__Exercise__. When you reach the line containing "Task: Click the purple code brackets icon" in the records below, set it down exactly, together with every later line through the end, but not the pictures.

[Pixel coordinate grounding data]
---+---

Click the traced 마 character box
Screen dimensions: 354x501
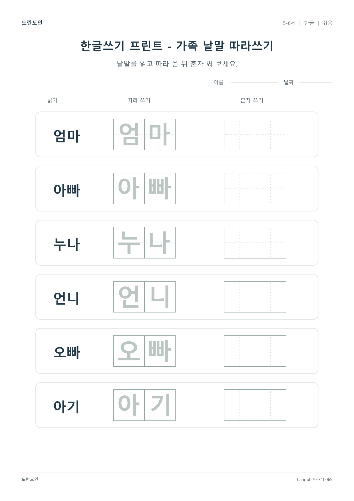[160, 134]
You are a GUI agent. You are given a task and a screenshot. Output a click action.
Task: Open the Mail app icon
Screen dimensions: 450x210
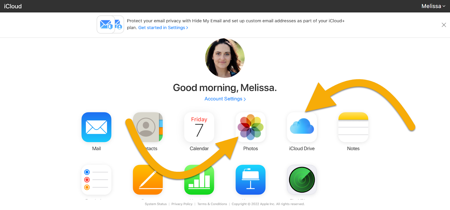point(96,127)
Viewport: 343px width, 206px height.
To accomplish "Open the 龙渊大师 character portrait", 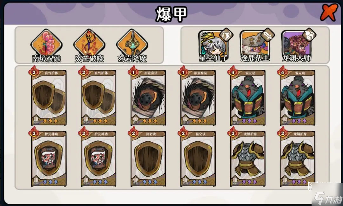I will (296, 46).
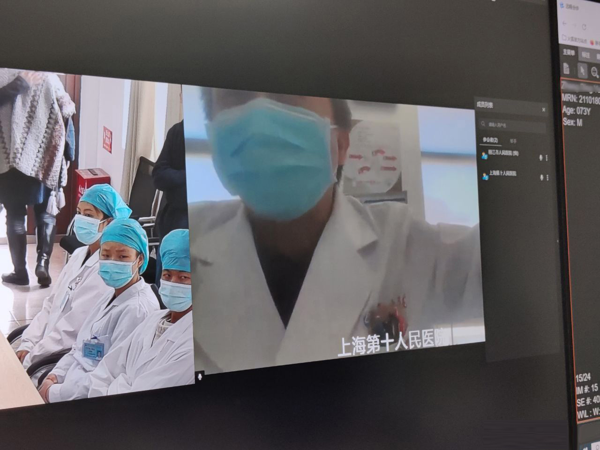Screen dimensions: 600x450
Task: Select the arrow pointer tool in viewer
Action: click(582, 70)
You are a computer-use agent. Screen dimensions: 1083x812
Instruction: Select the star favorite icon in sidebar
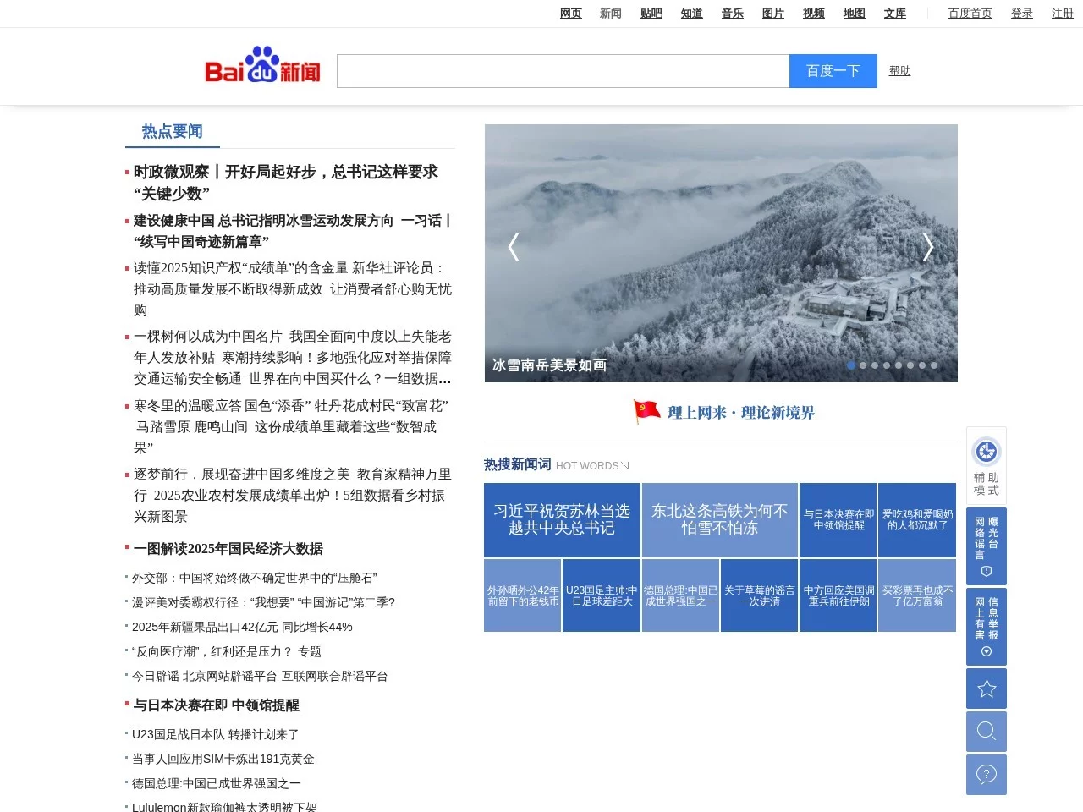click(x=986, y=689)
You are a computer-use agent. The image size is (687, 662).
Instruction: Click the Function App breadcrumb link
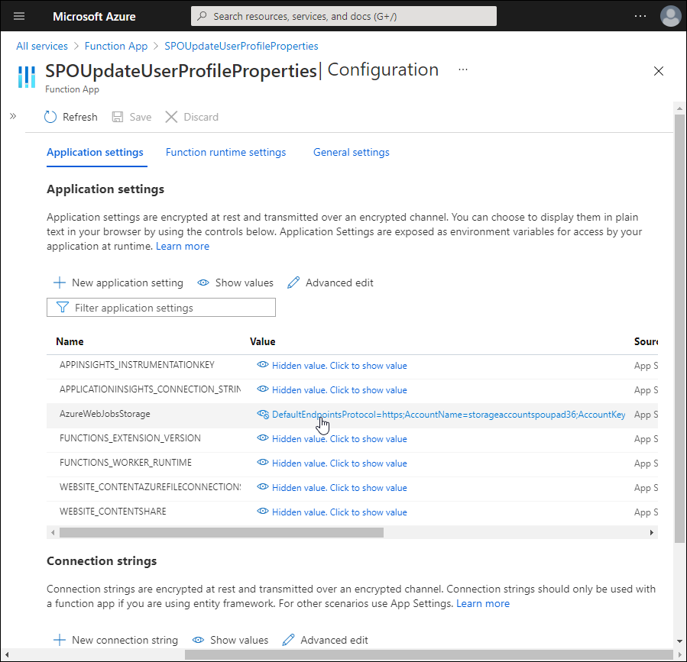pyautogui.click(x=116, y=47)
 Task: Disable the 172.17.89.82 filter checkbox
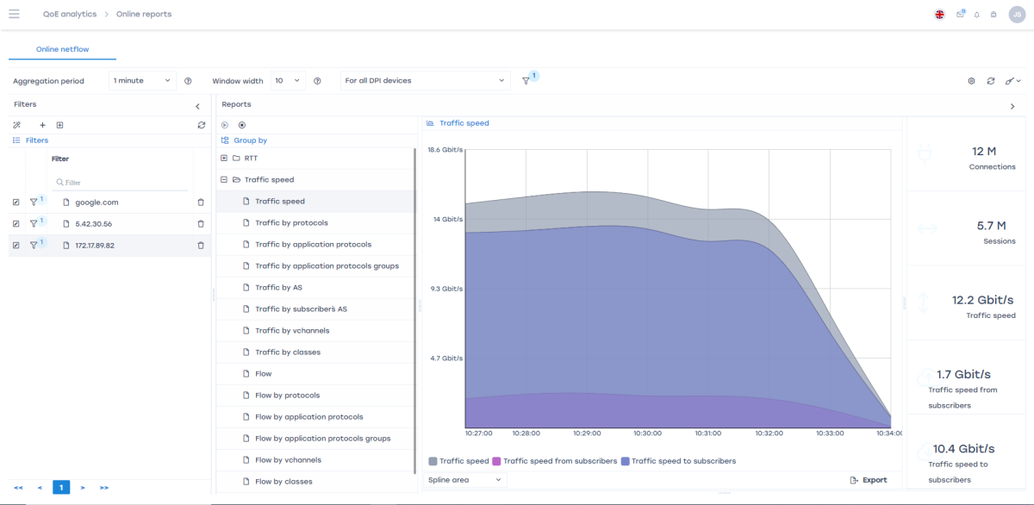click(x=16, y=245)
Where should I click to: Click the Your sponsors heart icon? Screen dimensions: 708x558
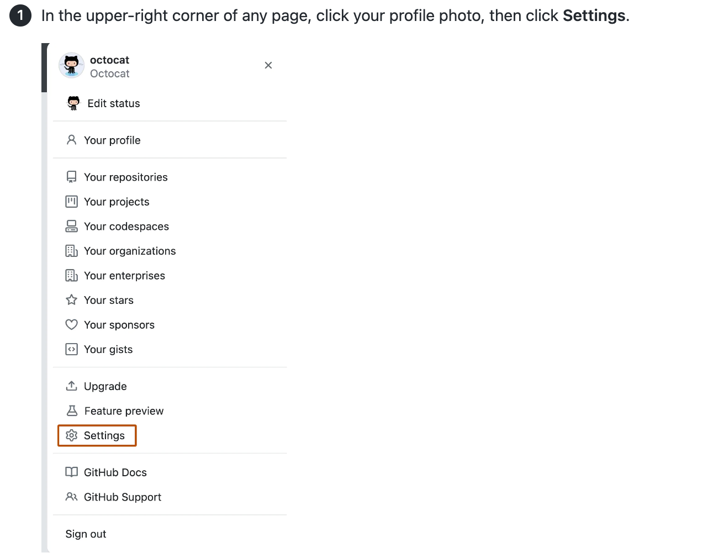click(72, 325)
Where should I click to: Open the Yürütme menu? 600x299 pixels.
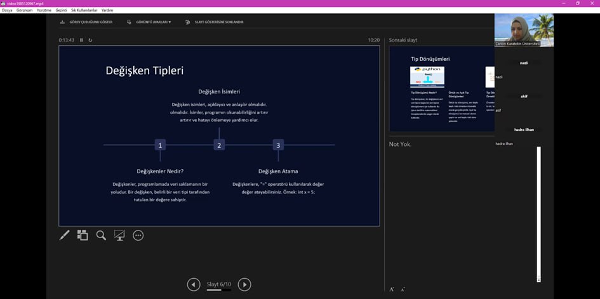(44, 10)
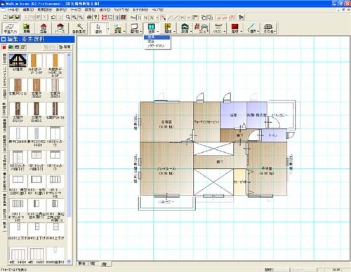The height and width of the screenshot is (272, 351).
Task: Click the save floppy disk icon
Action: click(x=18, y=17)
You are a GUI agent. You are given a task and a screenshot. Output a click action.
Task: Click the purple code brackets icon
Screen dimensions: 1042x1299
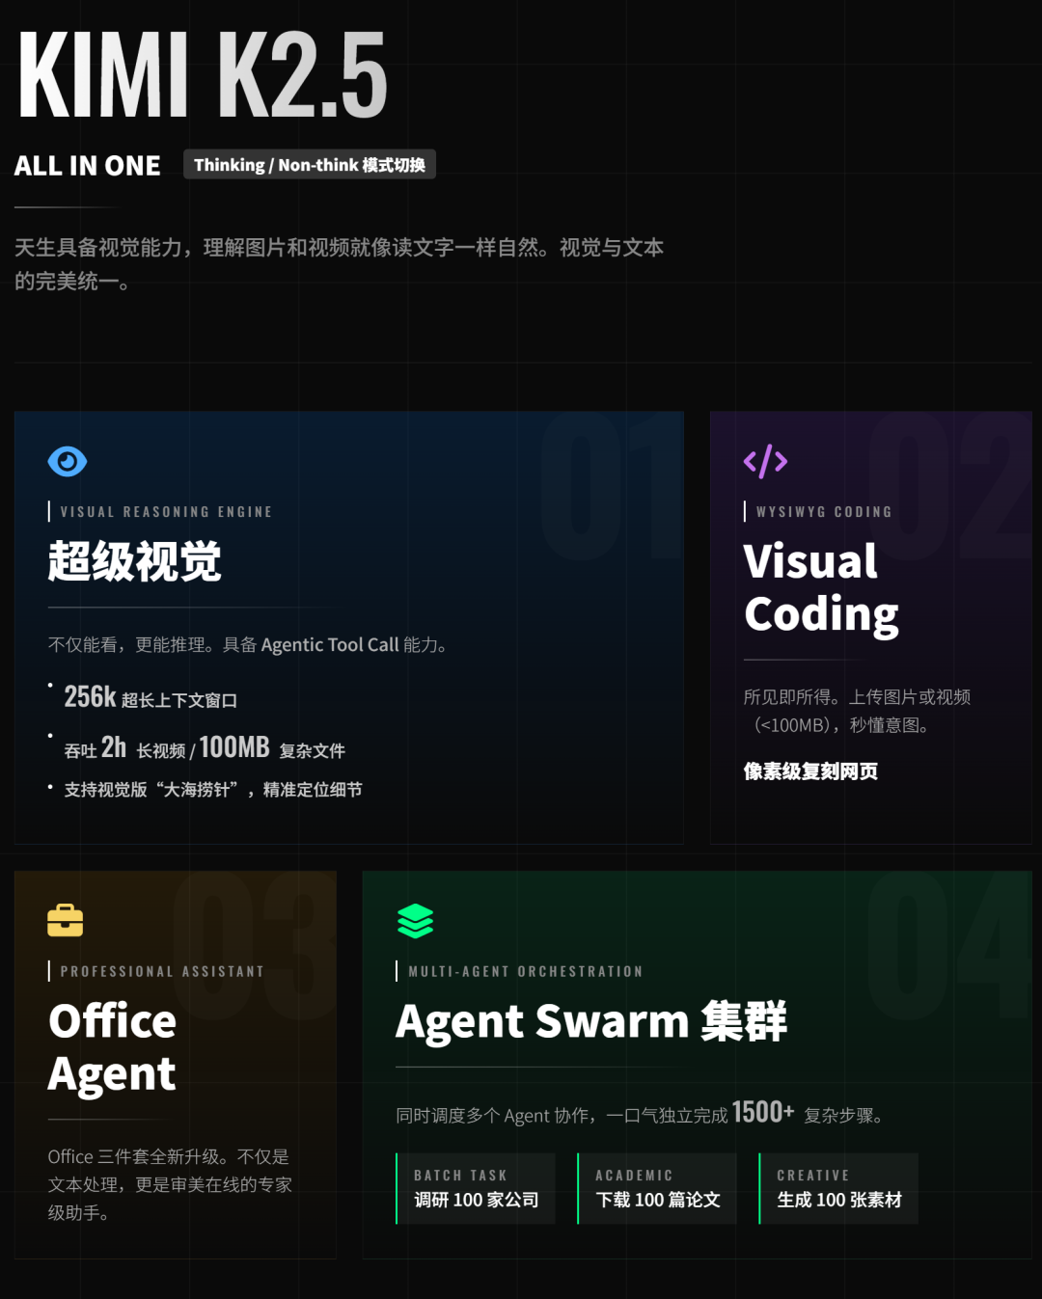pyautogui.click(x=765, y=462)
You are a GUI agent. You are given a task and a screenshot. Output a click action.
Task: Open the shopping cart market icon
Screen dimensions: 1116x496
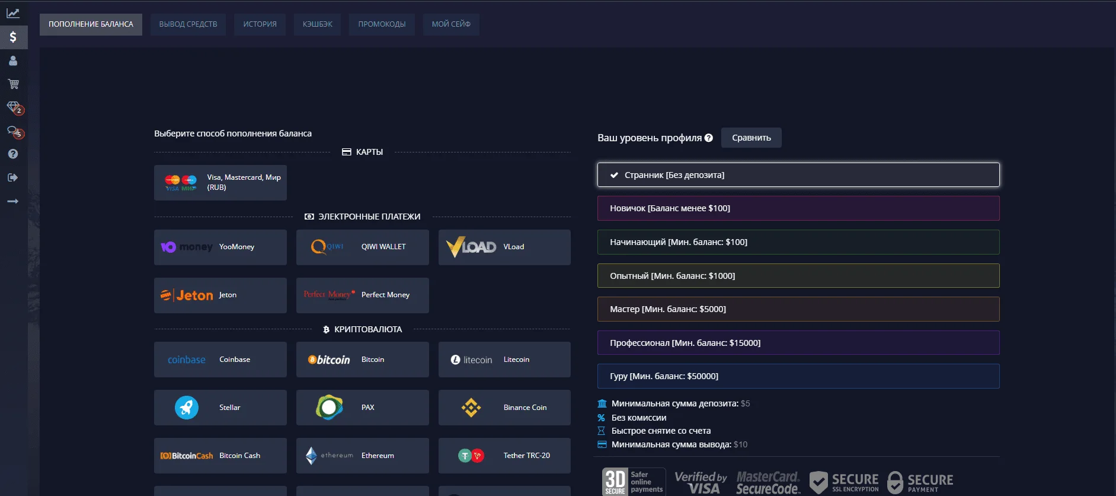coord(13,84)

---+---

__Result for this task__.
Task: Click the purple code brackets icon
Screen dimensions: 1042x1299
pyautogui.click(x=765, y=462)
You are a GUI agent. You are given a task and a screenshot. Output a click action.
Task: Open the shopping cart market icon
Screen dimensions: 1116x496
coord(13,84)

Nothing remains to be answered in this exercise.